Failure Modes and What They Mean

Table of Contents

Failure Modes and What They Mean #

AMQP systems fail in specific, well-defined ways. Each failure mode has a different implication for message delivery — some lose messages, some cause duplicates, some cause re-ordering. Understanding them precisely is the difference between a messaging system that works and one that silently loses data.

Failure 1: Connection Drop #

What happens: the TCP connection between client and broker is lost — network failure, OS kill, broker restart, or heartbeat timeout.

From the broker’s perspective: all unacknowledged messages on all channels of that connection are returned to their queues (ready state). All pending publisher confirms for that connection are cancelled — the producer does not know if its last published messages were committed.

From the client’s perspective: the client’s channels become invalid. Any in-flight method responses are lost.

Message fate:

Messages published but not yet received by broker: lost (the TCP buffer may have been dropped).
Messages received by broker but not yet confirmed: unknown — may or may not have been persisted.
Messages delivered to consumer but not acked: re-queued, re-delivered to another consumer.
Messages delivered and acked before the drop: safely delivered, ack was processed.

Recovery action:

Reconnect with exponential backoff.
Re-open channels.
Re-declare consumers (basic.consume).
Re-publish any unconfirmed messages (at-least-once — may cause duplicates; consumers must be idempotent).
Re-declare topology if using ephemeral queues.

Heartbeat configuration matters: without heartbeats (heartbeat=0), connection drops are detected only when the next TCP write fails — which could be seconds or minutes later. With heartbeat=60, drops are detected within ~120 seconds (2× the heartbeat interval).

Failure 2: Channel Error (406, 404, 403, etc.) #

What happens: the broker closes a channel due to a protocol error.

Common triggers:

406 PRECONDITION_FAILED: redeclaring a queue with different properties.
404 NOT_FOUND: publishing to a non-existent exchange, or consuming from a non-existent queue.
403 ACCESS_REFUSED: user lacks permission.
405 RESOURCE_LOCKED: accessing another connection’s exclusive queue.

Message fate: messages in flight on the closed channel at the time of error are returned to their queues (unacked) or lost (unconfirmed publishes).

Recovery action: the channel error carries a clear error message. Fix the underlying cause (use the correct exchange name, match the queue declaration parameters, fix permissions) and open a new channel. The connection remains open — only the channel is closed.

Detecting and reacting:

def on_channel_closed(channel, reason):
    print(f"Channel closed: {reason}")
    # reason is (reply_code, reply_text)
    # 406: fix declaration parameters
    # 404: queue/exchange does not exist — create it
    # 403: fix user permissions

channel.add_on_close_callback(on_channel_closed)

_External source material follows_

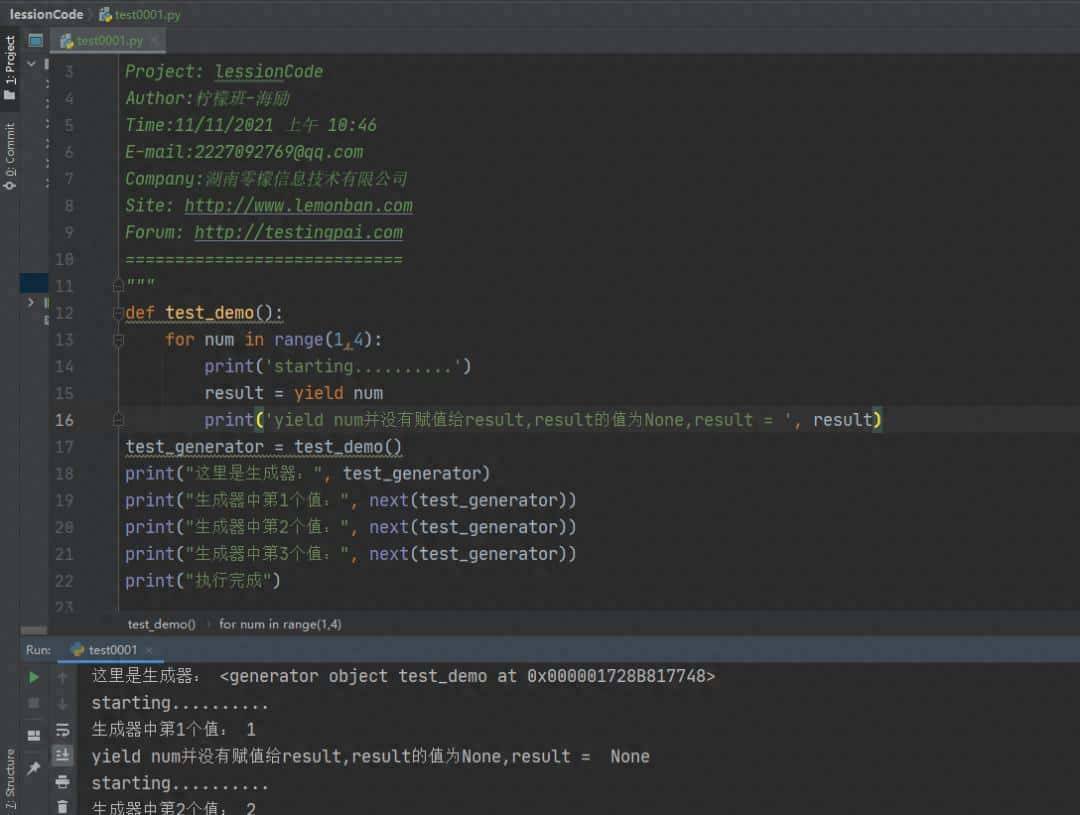Open the http://www.lemonban.com link in the code
Viewport: 1080px width, 815px height.
tap(298, 205)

Failure 3: Unroutable Messages (Discarded Silently) #

What happens: a message is published to an exchange that has no binding matching the routing key. The message is silently discarded.

Why this is dangerous: the producer gets no error. The broker accepts the publish and confirms it (if confirms are enabled). The message is simply gone.

Example: publishing to exchange events with routing key order.shipped, but no queue is bound with that key. The broker confirms the publish. The message is lost.

Mitigation 1: mandatory=True and basic.return callback:

channel.add_on_return_callback(on_return)
channel.basic_publish(
    exchange='events',
    routing_key='order.shipped',
    body=body,
    mandatory=True
)

def on_return(channel, method, properties, body):
    # method.reply_code=312, reply_text='NO_ROUTE'
    log.error(f"Unroutable: {method.routing_key}")
    # Publish to a fallback queue or alert

Mitigation 2: Alternate exchange:

channel.exchange_declare(
    'events',
    'topic',
    arguments={'alternate-exchange': 'unrouted'}
)

Unroutable messages go to unrouted exchange instead of being discarded.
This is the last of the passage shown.